From: zhouzihan30 <zhouzihan30@xxxxxx>

Thank you for your reply!

> Having delta of rq_clock toggling above or below 1ms is normal because
> of the clockevent precision, if the previous delta was longer than 1ms
> then the next one will be shorter. But the average of several ticks
> remains 1ms like in your trace above
>
> > than 1ms
> >
> > In order to conduct a comparative experiment, I turned off those CONFIG
> > and re checked the changes in clock, It is found that the values of
> > rq clock and rq clock task become completely consistent, However,
> > according to the information from perf, there are still errors in tick
> > (slice=3ms) :
>
> Did you check that the whole tick was accounted for the task ?
> According to your trace of rq clock delta and rq clock task delta
> above, most of the sum of 3 consecutives tick is greater than 3ms for
> rq clock delta so I would assume that the sum of delta_exec would be
> greater than 3ms as well after 3 ticks
>
> >
> > time cpu task name wait time sch delay run time
> > [tid/pid] (msec) (msec) (msec)
> > ---------- ------ ------------ --------- --------- ---------
> > 110.436513 [0001] perf[1414] 0.000 0.000 0.000
> > 110.440490 [0001] bash[1341] 0.000 0.000 3.977
> > 110.441490 [0001] bash[1344] 0.000 0.000 0.999
> > 110.441548 [0001] perf[1414] 4.976 0.000 0.058
> > 110.445491 [0001] bash[1344] 0.058 0.000 3.942
> > 110.449490 [0001] bash[1341] 5.000 0.000 3.999
> > 110.452490 [0001] bash[1344] 3.999 0.000 2.999
> > 110.456491 [0001] bash[1341] 2.999 0.000 4.000
> > 110.460489 [0001] bash[1344] 4.000 0.000 3.998
> > 110.463490 [0001] bash[1341] 3.998 0.000 3.001
> > 110.467493 [0001] bash[1344] 3.001 0.000 4.002
> > 110.471490 [0001] bash[1341] 4.002 0.000 3.996
> > 110.474489 [0001] bash[1344] 3.996 0.000 2.999
> > 110.477490 [0001] bash[1341] 2.999 0.000 3.000
> >

I use perf to record the impact of tick errors on runtime.
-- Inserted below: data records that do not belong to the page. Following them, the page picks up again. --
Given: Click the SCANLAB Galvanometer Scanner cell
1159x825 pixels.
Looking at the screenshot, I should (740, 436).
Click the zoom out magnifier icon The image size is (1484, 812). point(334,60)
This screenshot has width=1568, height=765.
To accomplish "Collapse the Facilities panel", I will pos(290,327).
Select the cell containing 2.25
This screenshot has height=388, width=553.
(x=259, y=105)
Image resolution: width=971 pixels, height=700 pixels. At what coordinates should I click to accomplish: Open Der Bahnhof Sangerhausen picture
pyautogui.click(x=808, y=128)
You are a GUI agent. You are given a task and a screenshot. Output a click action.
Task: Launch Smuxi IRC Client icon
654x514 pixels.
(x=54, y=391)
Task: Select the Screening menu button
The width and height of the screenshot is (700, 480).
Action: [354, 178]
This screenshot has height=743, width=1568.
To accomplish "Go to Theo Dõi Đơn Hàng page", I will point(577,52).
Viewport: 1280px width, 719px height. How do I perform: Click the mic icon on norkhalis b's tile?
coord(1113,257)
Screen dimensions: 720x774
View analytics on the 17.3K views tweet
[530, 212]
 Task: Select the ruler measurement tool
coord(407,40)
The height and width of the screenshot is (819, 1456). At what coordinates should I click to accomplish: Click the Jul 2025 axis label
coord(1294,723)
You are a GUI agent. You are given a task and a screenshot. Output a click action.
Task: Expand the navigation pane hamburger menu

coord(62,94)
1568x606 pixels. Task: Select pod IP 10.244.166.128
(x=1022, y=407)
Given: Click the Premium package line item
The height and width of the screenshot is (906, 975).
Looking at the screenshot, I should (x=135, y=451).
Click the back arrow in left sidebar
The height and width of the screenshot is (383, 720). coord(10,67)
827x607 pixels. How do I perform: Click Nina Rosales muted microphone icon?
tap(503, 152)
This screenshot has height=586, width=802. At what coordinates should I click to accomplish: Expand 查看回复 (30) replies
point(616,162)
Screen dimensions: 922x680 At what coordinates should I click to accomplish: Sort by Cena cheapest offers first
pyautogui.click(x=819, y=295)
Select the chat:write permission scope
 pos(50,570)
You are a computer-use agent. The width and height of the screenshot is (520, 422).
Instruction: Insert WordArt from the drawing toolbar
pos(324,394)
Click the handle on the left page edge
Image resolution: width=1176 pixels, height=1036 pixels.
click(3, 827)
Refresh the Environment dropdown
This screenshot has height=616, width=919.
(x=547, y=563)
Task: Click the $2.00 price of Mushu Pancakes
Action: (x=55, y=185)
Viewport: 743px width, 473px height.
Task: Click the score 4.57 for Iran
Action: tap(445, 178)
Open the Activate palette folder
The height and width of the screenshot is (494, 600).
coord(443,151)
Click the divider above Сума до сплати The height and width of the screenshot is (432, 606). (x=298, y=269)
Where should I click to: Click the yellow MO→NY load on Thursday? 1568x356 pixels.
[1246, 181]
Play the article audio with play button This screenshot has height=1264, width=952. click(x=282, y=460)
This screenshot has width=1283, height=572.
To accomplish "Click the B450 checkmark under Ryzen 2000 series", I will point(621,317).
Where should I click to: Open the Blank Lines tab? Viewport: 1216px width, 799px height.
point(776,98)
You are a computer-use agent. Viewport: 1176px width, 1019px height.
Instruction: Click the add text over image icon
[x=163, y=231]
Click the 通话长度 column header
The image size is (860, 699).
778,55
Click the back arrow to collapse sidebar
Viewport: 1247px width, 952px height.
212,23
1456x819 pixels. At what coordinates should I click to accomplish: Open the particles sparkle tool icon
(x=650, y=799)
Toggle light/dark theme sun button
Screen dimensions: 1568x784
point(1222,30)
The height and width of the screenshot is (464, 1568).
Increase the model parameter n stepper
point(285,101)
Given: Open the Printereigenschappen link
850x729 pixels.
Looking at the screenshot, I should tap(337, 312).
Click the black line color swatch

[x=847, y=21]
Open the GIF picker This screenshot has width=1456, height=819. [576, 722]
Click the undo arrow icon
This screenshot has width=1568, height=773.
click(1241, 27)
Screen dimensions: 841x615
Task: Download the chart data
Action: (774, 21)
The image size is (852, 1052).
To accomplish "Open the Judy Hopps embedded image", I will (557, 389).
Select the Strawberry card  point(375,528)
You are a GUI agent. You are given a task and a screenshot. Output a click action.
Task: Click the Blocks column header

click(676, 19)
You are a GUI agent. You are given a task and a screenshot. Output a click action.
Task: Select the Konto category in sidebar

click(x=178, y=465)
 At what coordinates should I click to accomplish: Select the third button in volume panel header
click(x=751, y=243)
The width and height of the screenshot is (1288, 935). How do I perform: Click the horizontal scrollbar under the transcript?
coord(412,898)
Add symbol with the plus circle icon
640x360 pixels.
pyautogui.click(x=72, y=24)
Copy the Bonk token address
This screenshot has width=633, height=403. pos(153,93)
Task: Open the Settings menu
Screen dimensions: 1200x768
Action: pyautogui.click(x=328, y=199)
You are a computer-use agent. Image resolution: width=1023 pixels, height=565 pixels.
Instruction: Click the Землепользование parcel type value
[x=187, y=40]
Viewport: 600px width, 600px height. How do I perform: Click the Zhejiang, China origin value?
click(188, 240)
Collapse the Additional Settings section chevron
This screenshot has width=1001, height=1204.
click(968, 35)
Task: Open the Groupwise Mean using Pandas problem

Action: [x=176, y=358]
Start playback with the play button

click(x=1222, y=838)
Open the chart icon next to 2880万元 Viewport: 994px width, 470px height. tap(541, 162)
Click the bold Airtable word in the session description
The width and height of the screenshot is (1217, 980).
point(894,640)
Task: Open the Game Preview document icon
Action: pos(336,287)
When slice=3ms,
two busy tasks compete for one CPU. If one task runs for 4ms, it means
that three ticks are less than 3ms. The task can only switch to another
task after running 4ms on the next tick, which is 1ms more. Based on my
observation, about 50% of the time will be like this (no
CONFIG_IRQ_TIME_ACCOUNTING, if there is, there will be more time for the
task to run for 4ms even if slice=3ms).


> > We once considered subtracting a little from a slice when setting it,
> > for example, if someone sets 3ms, we can subtract 0.1ms from it and
> > make it 2.9ms. But this is not a good solution. If someone sets it to
> > 3.1ms, should we use 2.9ms or 3ms? There doesn't seem to be a
> > particularly good option, and it may lead to even greater system errors.
>
> And we end up giving less than its slice to task which could have set
> it to this value for a good reason.

Thank you, I think we have reached an agreement that the time given to a
task at once should be less than or equal to the slice. EEVDF never
guarantees that a task must run a slice at once, but the kernel ensures
this. However, due to tick errors, there have been some issues like task
has exceeded the allotted time.
I will propose patch v2 to try to solve this problem.